2009年03月27日

No.0359 『米国と日本のアイデンティティ』

   アメリカでは、愛国心を持つことがほとんど百パーセントの善とされています。 逆にいえば、それによって連帯感を持たせなければ、バラバラなる危険性がある。 それほど、さまざまな地域からさまざまな人々が集まった国であるということです。 
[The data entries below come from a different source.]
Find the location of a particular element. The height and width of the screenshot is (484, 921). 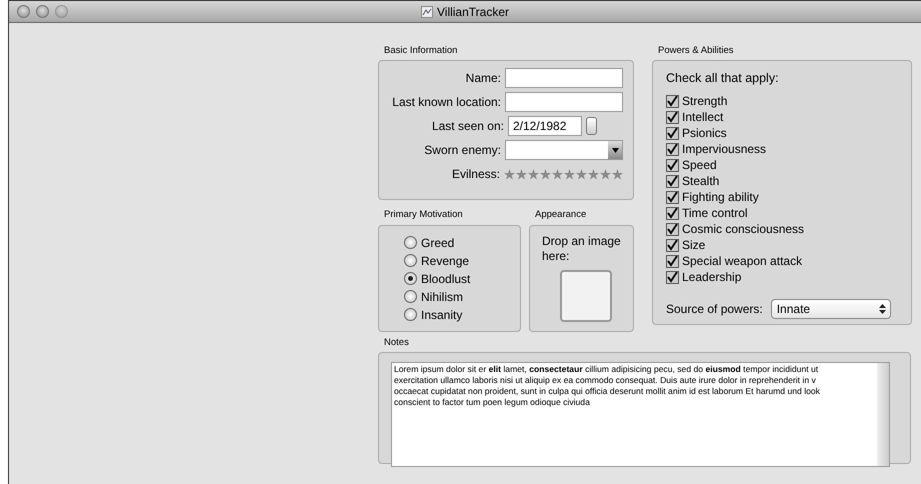

field-label: Last seen on: is located at coordinates (468, 127).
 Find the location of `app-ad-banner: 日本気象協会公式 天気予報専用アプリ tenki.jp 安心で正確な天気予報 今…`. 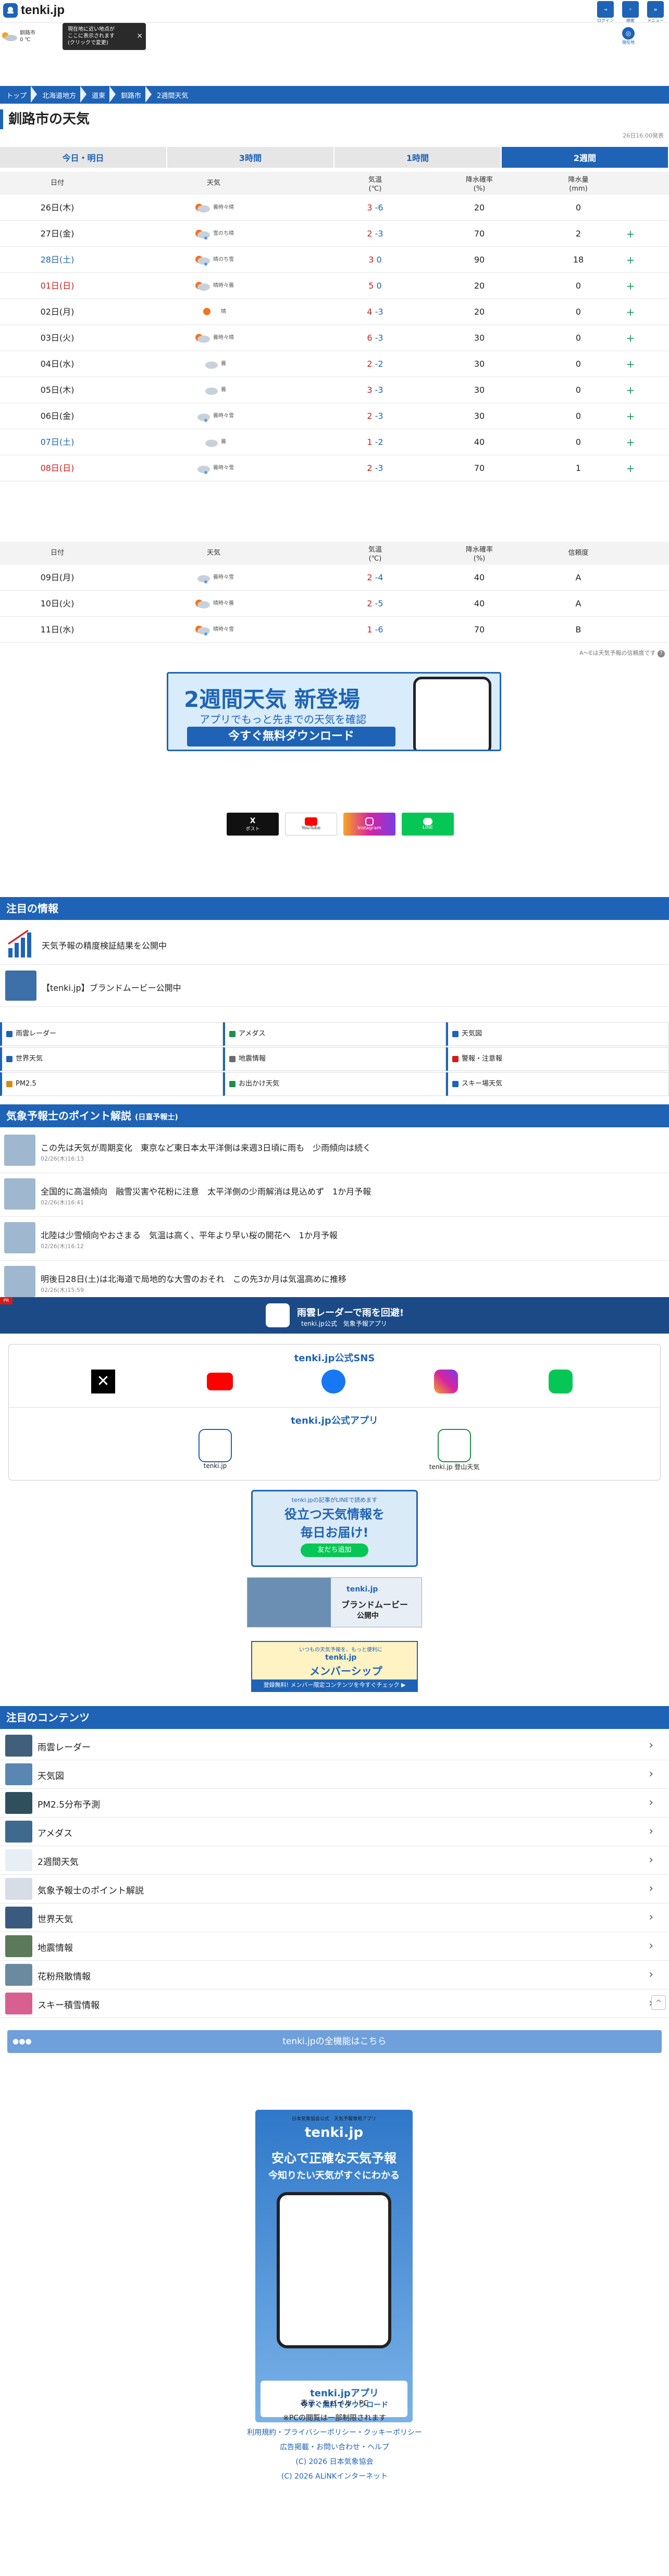

app-ad-banner: 日本気象協会公式 天気予報専用アプリ tenki.jp 安心で正確な天気予報 今… is located at coordinates (334, 2266).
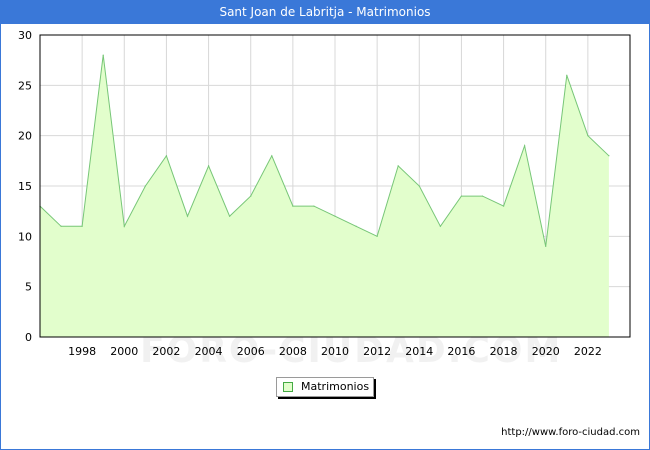 The image size is (650, 450). Describe the element at coordinates (82, 352) in the screenshot. I see `x-tick-label: 1998` at that location.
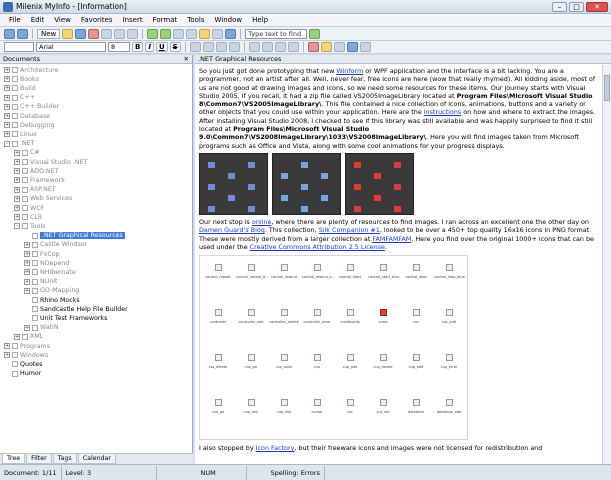 The height and width of the screenshot is (480, 611). Describe the element at coordinates (606, 264) in the screenshot. I see `vertical-scrollbar` at that location.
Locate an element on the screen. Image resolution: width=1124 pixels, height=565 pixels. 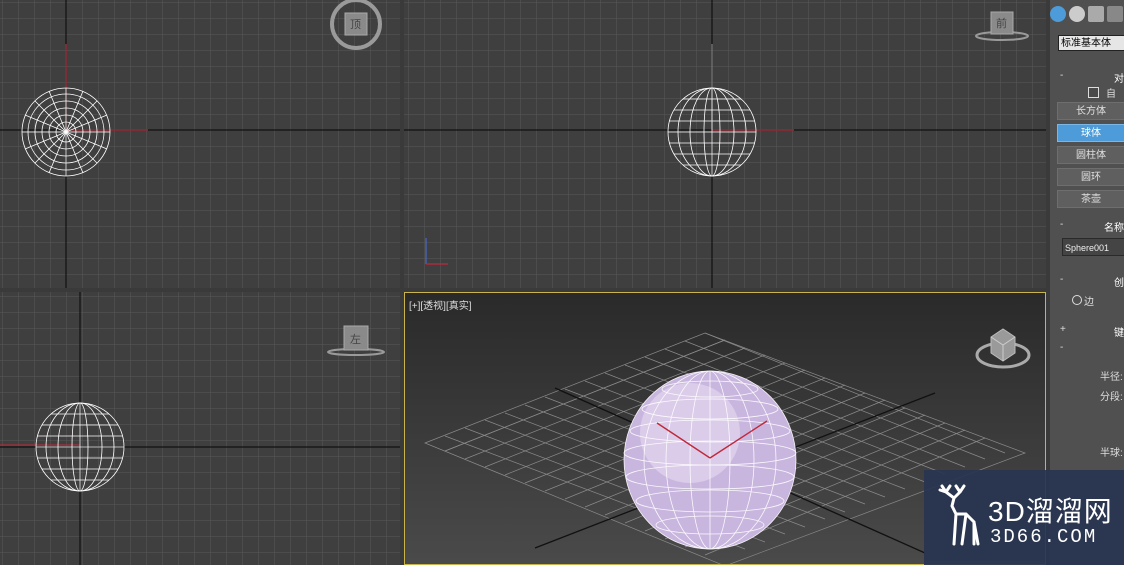
box-button: 长方体 is located at coordinates (1090, 111).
  もっとも、アメリカの若者たちは、いろいろと自国の文化を批判して従来の伝統を否定する一方で、新しい価値をつくり上げていきました。 これはまさにアメリカという国の大きな存在理由であり、特徴でもあります。 つまり若者たちは大人の文化を否定しているように見えながら、じつはもっともアメリカ人らしい行動をとっていたわけです。 しかも彼らは 「そうしている俺たちはかっこいい」 と自負し、 「そういう認識を保障してくれるアメリカはいい国だ」 と思っている。 その意味では、アメリカは愛国心を抱きやすい国であるともいえます。 自分がアメリカ人であるというアイデンティティを持ちやすいはずです。 
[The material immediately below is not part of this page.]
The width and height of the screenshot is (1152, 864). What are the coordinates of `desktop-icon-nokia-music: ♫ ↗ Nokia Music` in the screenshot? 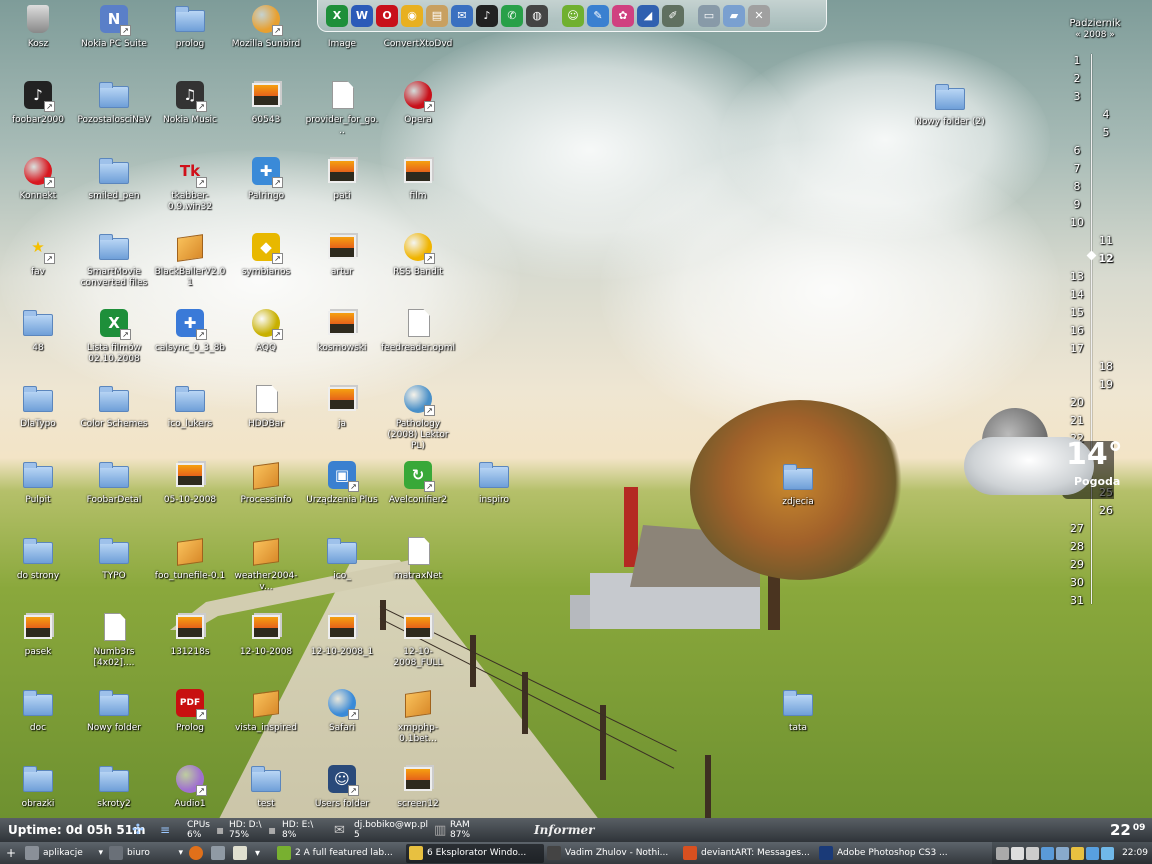 It's located at (190, 102).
  一方、日本では、素直に愛国心を持てない雰囲気がありました。 左翼的な思想を持つ人によって、 「愛国心」 が右翼的な発想であり、そのまま軍国日本の復活になると喧伝されたためです。 また、戦前の軍国主義に対する嫌悪感から、愛国心という言葉には拒否反応がありました。 おかげで、日本を讃えたり、日本人であることに誇りを持つといったアイデンティティはつくりにくくなったのです。